Publié le 6 avril 2023 par : M. Bazin.
À la fin de l’alinéa 4, substituer aux mots :
« les petits‑enfants et leurs descendants ne sont pas tenus à cette obligation »
les mots :
« le montant de l’aide fournie par les petits‑enfants et leurs descendants ne peut être supérieur à un montant fixé par décret ».
L’article 9 de cette proposition de loi entend, de façon louable et compréhensible, préserver le pouvoir d’achat des plus jeunes générations. Il s’agit d’un objectif largement partagé.

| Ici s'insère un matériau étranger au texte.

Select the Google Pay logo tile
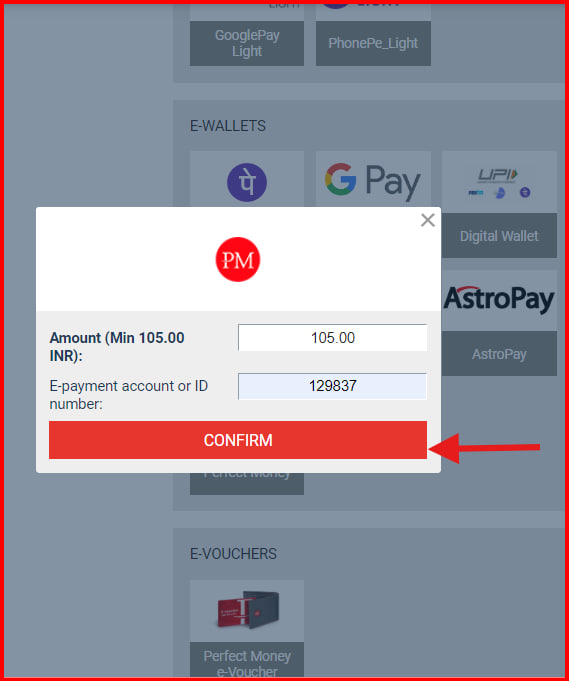Image resolution: width=569 pixels, height=681 pixels. click(x=373, y=180)
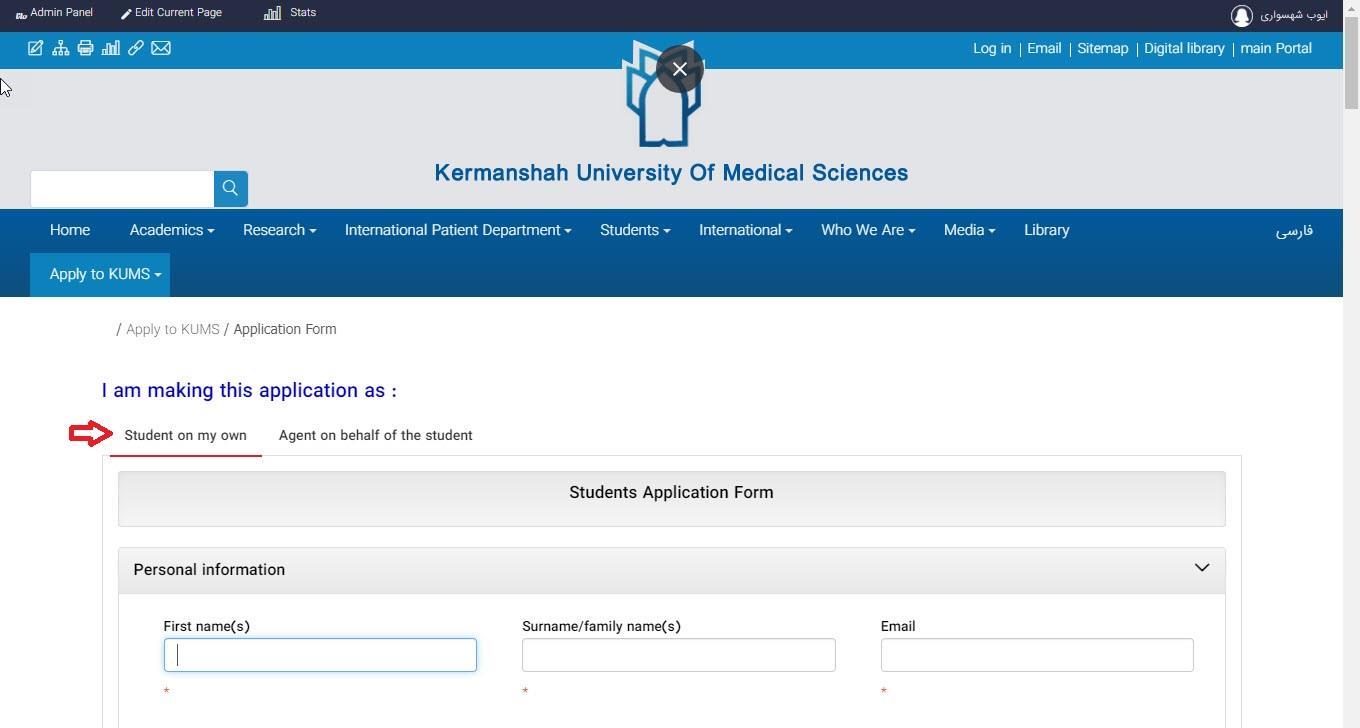Click the envelope mail icon

click(x=161, y=48)
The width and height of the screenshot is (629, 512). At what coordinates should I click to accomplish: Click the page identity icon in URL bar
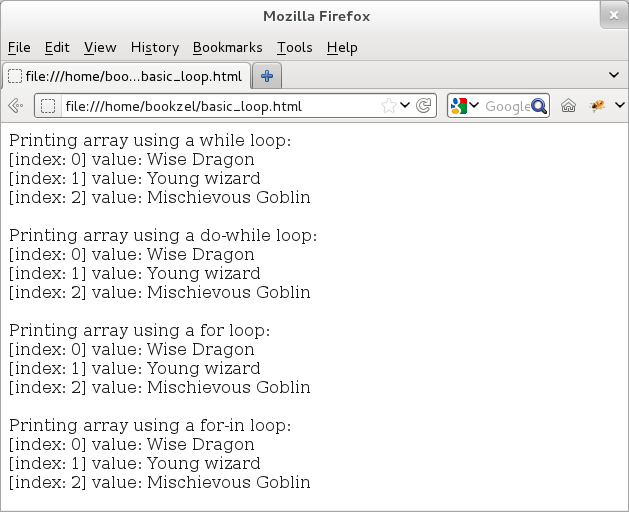(x=48, y=106)
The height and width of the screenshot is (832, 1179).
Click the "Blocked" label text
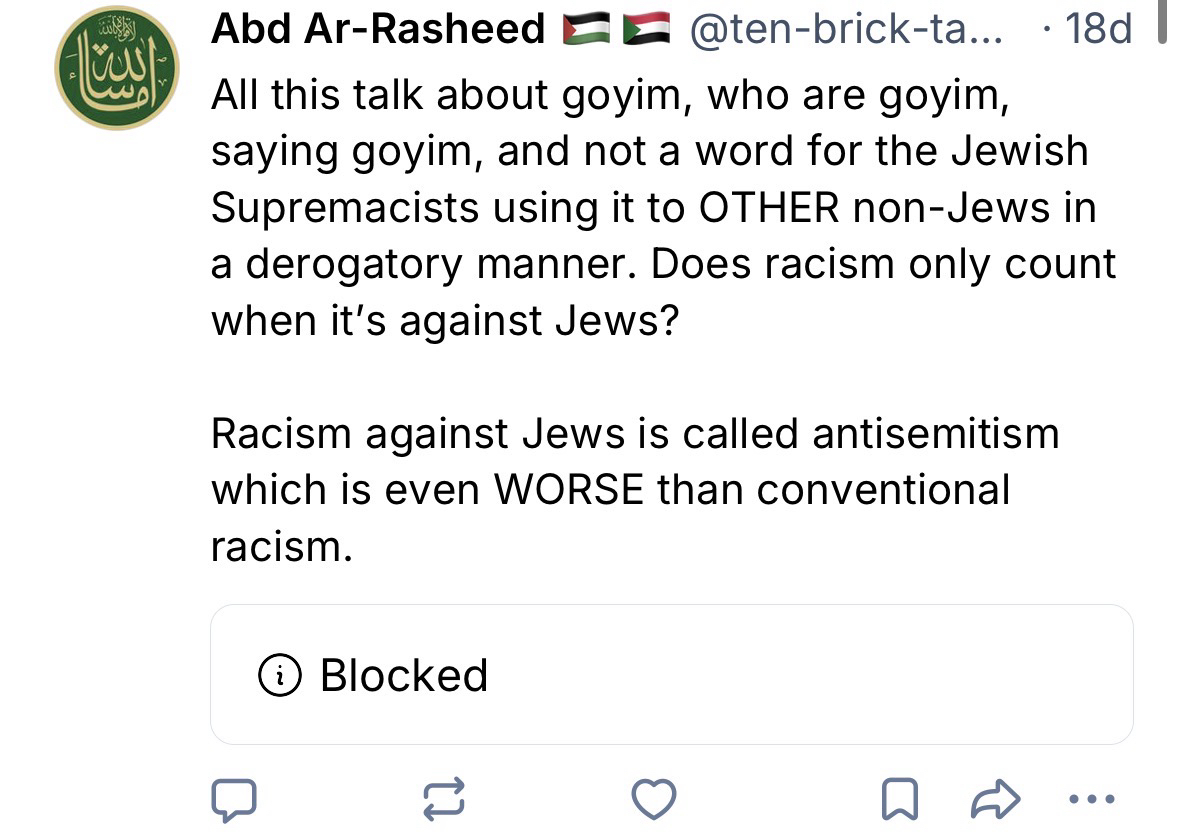(404, 676)
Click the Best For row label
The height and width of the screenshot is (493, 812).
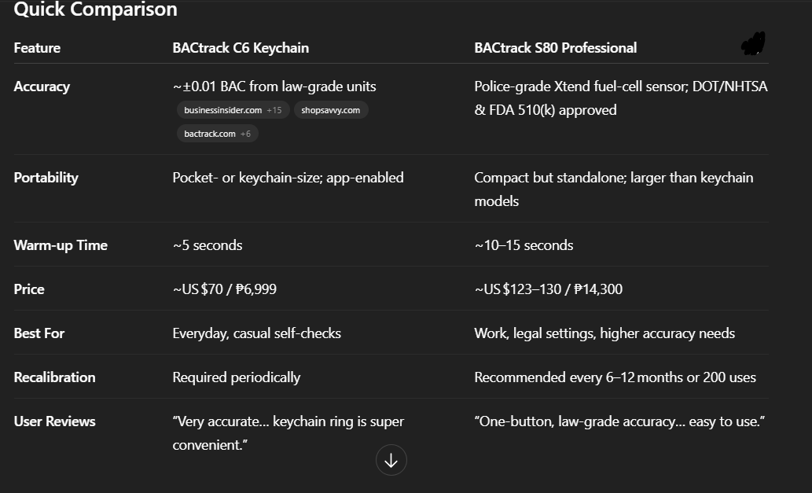point(39,333)
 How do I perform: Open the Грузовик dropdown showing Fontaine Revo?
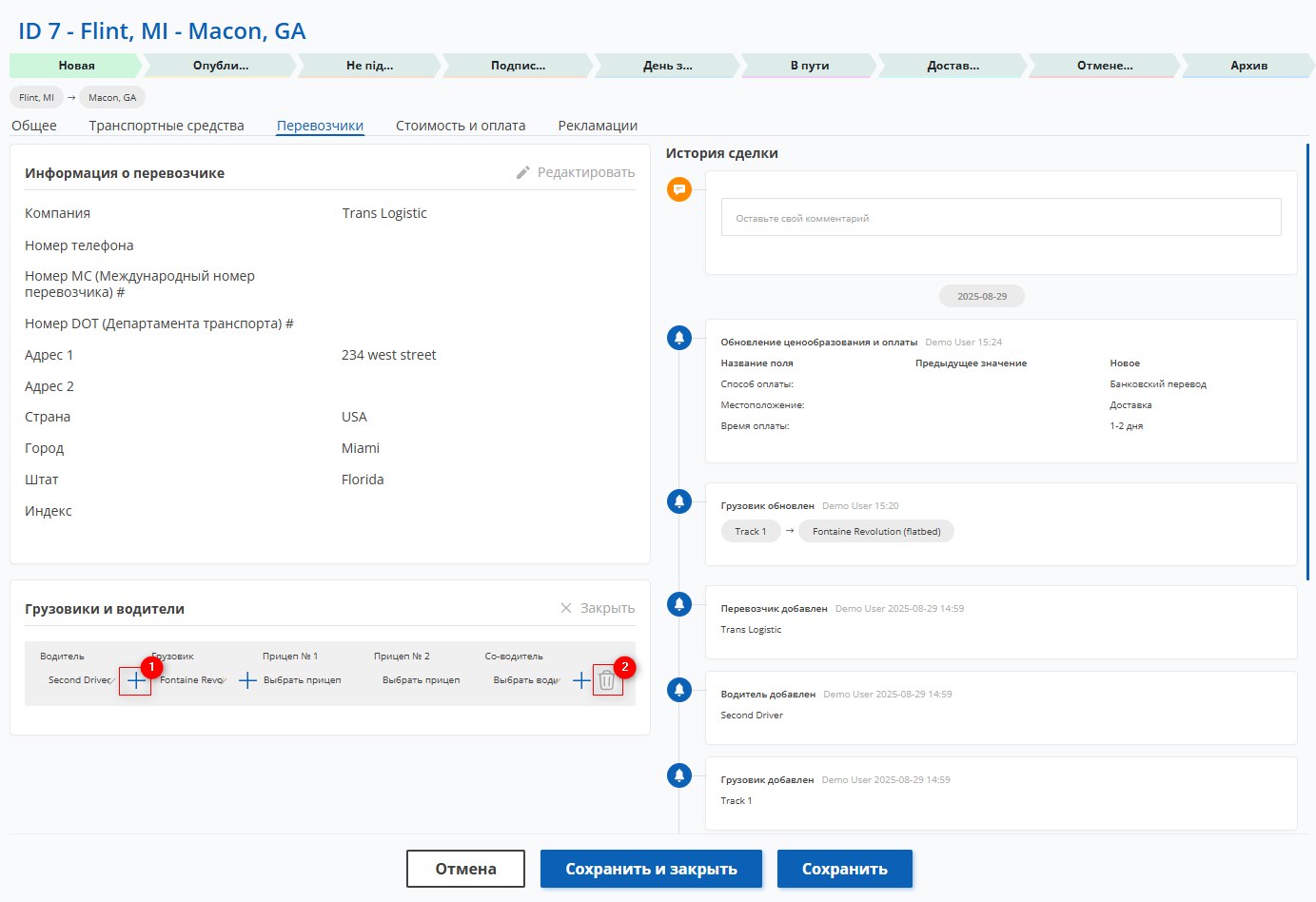pyautogui.click(x=192, y=680)
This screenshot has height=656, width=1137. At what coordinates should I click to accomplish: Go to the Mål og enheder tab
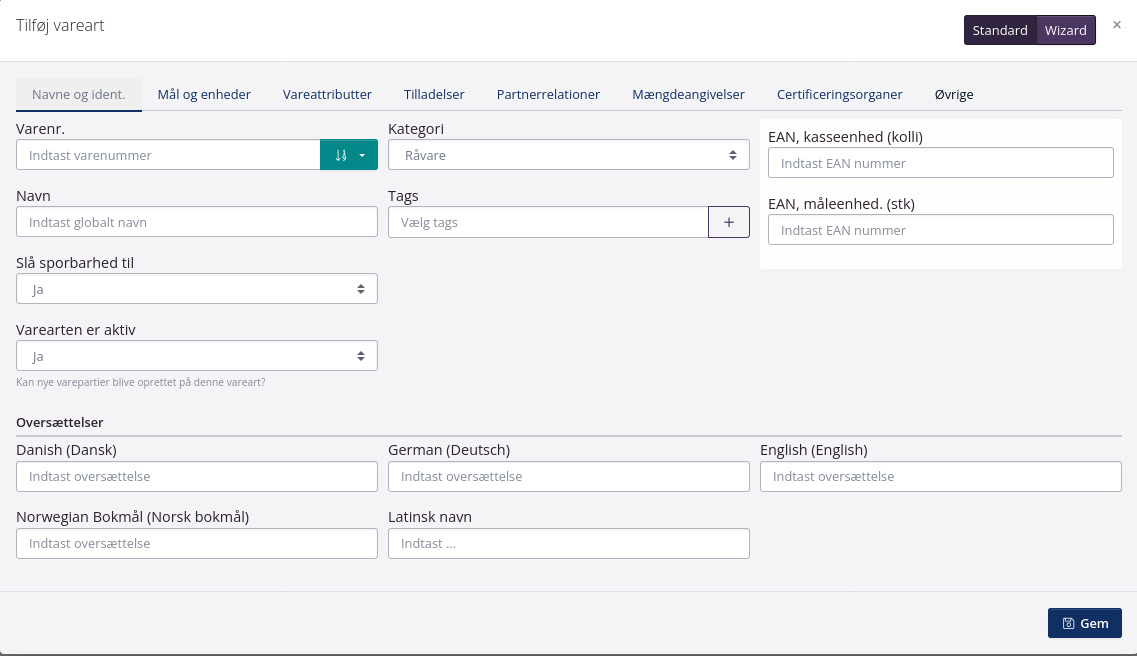(x=204, y=94)
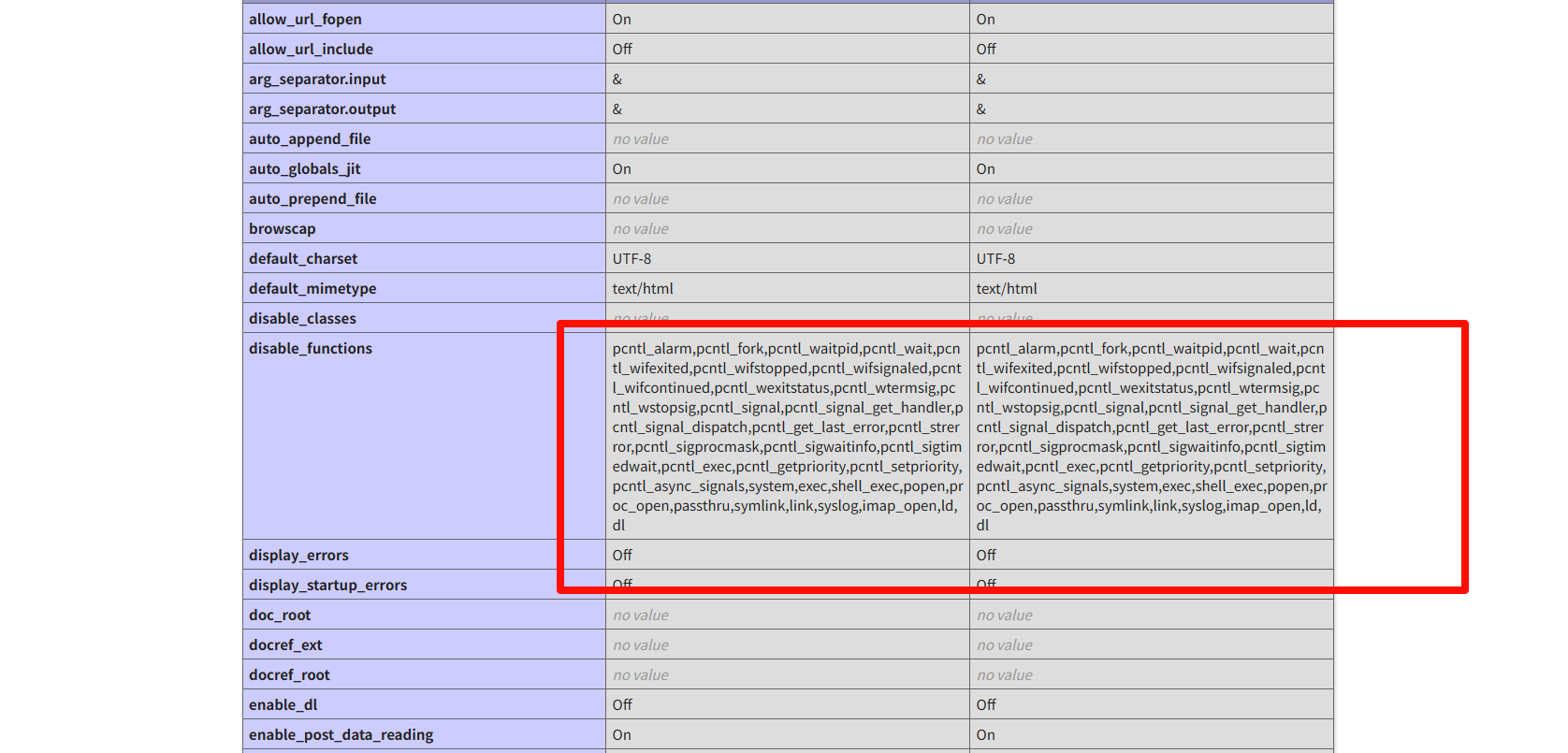This screenshot has height=753, width=1568.
Task: Click the default_charset directive name
Action: (x=303, y=259)
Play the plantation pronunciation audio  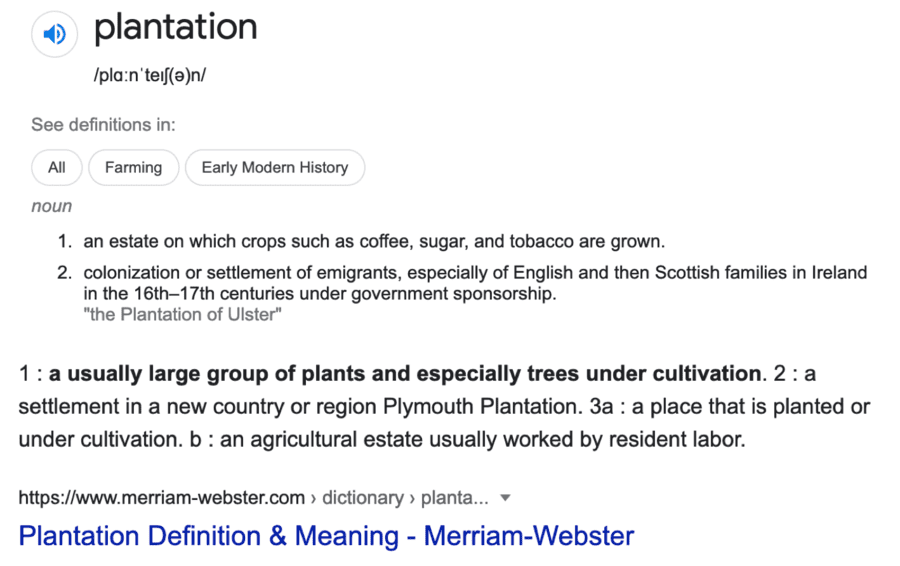[54, 35]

Cependant, l’adoption de cet article prévoyant que « les petits-enfants et leurs descendants sont dispensés de fournir cette aide à leurs grands-parents » créerait une grave inégalité pouvant déstabiliser notre Code civil, viendrait grever les finances publiques et contribuerait à accroître l’isolement de nos ainés en ne respectant pas le principe de solidarité intergénérationnelle et intra-familiale.
Premièrement, si l’article 205 de notre Code civil dispose que « les enfants doivent des aliments à leurs père et mère ou autres ascendants qui sont dans le besoin », une telle obligation ne se comprend qu’à la lumière de l’article 207 du même Code disposant que « les obligations résultant de ces dispositions sont réciproques ».
Cette logique de réciprocité entre les ascendants et les descendants induit par exemple que des grands-parents puissent être amenés à verser une aide financière à leurs petits-enfants en cas de défaillance des parents.
Or, si les dispositions de cet article 9 entendent exonérer les descendants de leurs obligations vis-à-vis de leurs ascendants, elles le font de manière unilatérale puisqu’aucune exonération n’est prévue pour les ascendants. Concrètement, les grands-parents seront donc toujours tenus d’aider leurs petits-enfants mais ces derniers n’auront plus d’obligations en retour.
Dès lors, ces dispositions introduisent une rupture de réciprocité créant des obligations inégales et inéquitables entre les générations. Le principe d’égalité doit donc nous conduire à les rejeter.
Deuxièmement, en dispensant les petits-enfants et les descendants de l’obligation de verser une aide, cet article 9 va entrainer une augmentation mécanique des sommes perçues via l’aide sociale à l’hébergement puisque la « part » des petits-enfants et des descendants jusque-là déduite par le département du montant de l’aide ne le sera plus.
Cela ne sera pas sans conséquence sur les finances des conseils départementaux à moins que la solidarité nationale ne vienne compenser cette charge. Or cette proposition de loi fait l’impasse sur la question des moyens pour financer la dépendance.
L’alternative pour les départements, afin de maintenir un niveau de dépenses stable, pourrait être d’augmenter le montant de la « part » des enfants afin de compenser le retrait des autres descendants. Une telle option ne semble pas plus souhaitable alors que tous nos compatriotes sont durement touchés par l’inflation.
Ainsi, l’objectif de maintien d’une prise en charge équitable et soutenable de ces dépenses sociales, ne reposant ni uniquement sur la collectivité ni uniquement sur la première génération de descendants, doit également nous conduire à rejeter l’évolution proposée.
Enfin, il est important de maintenir dans notre droit des obligations concrètes entre les générations. L’affirmation d’une solidarité intergénérationnelle au sein de la famille, telle qu’elle existe dans notre Code civil depuis plus de deux siècles, doit être maintenue afin d’éviter que se développe une indifférence entre les générations et au sein de la famille. Ne plus reconnaître des devoirs, notamment financiers, entre les plus jeunes et les plus anciens, c’est contribuer à l’isolement de ces derniers, ce que nous voulons tous éviter.
Cet article 9, à retravailler, met en évidence la nécessité et l’urgence d’une loi grand âge afin de se donner les moyens d’accompagner le vieillissement de la population et la perte d’autonomie de nos aînés qui peut parfois y être liée.
Si sa motivation est partagée, il conviendrait sans doute mieux de réfléchir à un plafonnement homogène sur le territoire nationale (puisqu’il s’agit de solidarité nationale) de la contribution des descendants afin d’allier solidarité intergénérationnelle et poids financier soutenable pour les jeunes actifs.
Pour toutes ces raisons, l’objet de cet amendement est de proposer une nouvelle rédaction de cet article.
Concrètement, cet amendement propose que s’agissant de l’aide sociale à l’hébergement aux personnes âgées mentionnée à l’article L. 231‑4 du présent code, le montant de l’aide fournie par les petits‑enfants et leurs descendants ne peut être supérieure à un montant fixé par décret du ministère des Solidarités, de l’Autonomie et des Personnes handicapées.